* [EXERCISE DETAILS] Retype, word for word, every line of the records below starting at the one that contains "You are a computer-use agent." and ending at the one that contains "Instruction: Select the"; include both of those lines and nothing more.

* [GIVEN INFORMATION]
* * * * *

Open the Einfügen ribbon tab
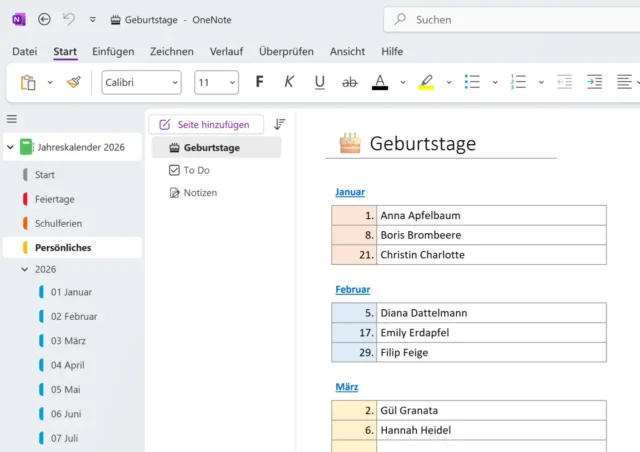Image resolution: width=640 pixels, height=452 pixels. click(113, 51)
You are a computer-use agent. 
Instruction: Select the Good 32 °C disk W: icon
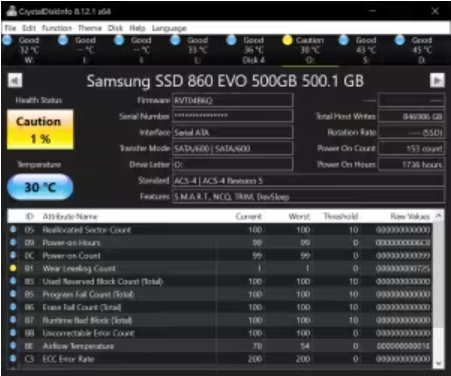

* * * * *

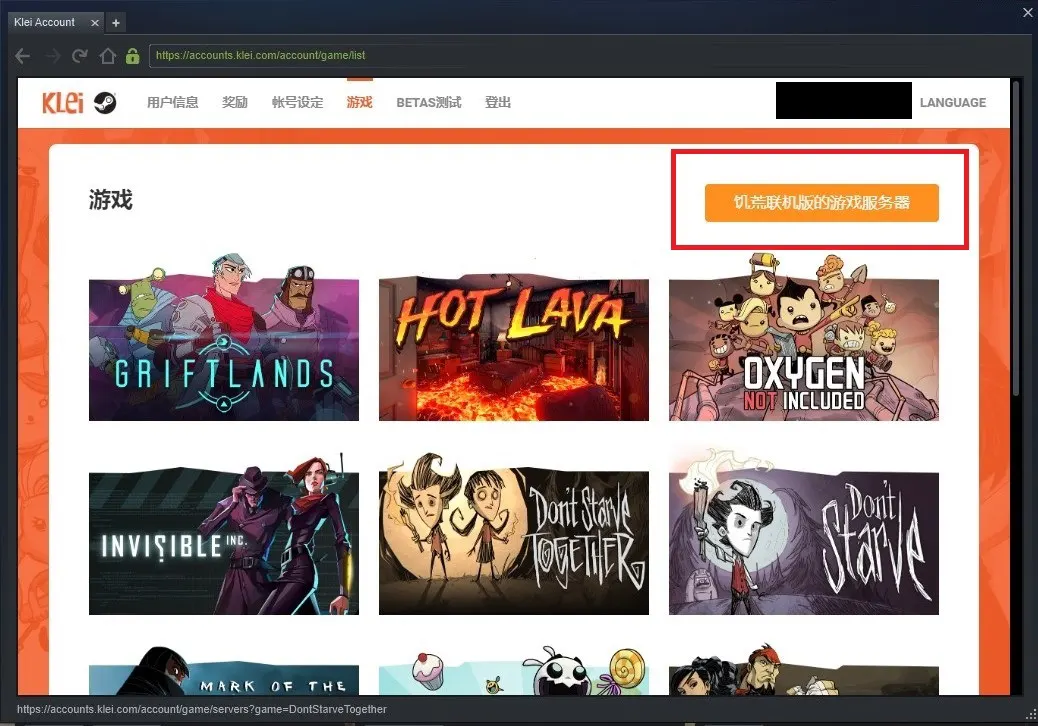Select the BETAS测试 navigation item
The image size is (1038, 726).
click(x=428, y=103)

* * * * *

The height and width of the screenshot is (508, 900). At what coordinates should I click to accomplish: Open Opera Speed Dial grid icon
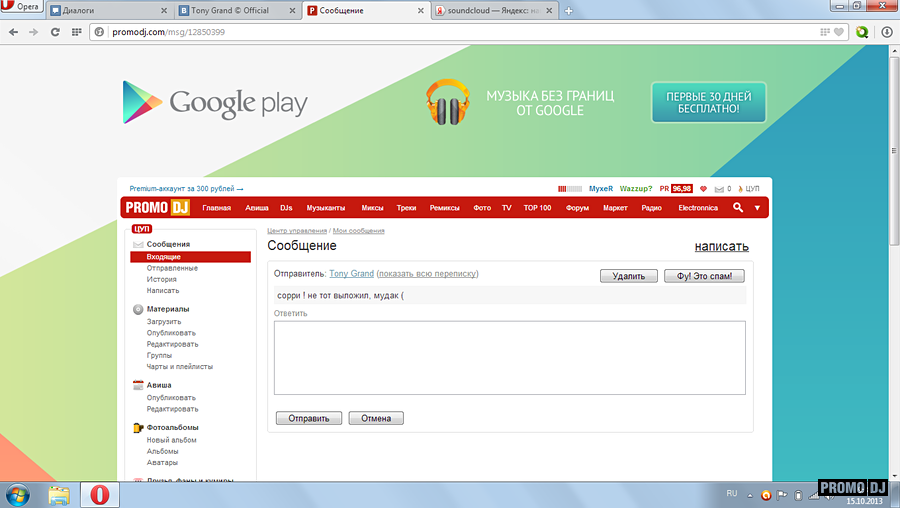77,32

* * * * *

* [RESULT FOR THIS TASK]
You are a computer-use agent. 
Instruction: Select the Good 32 °C disk W: icon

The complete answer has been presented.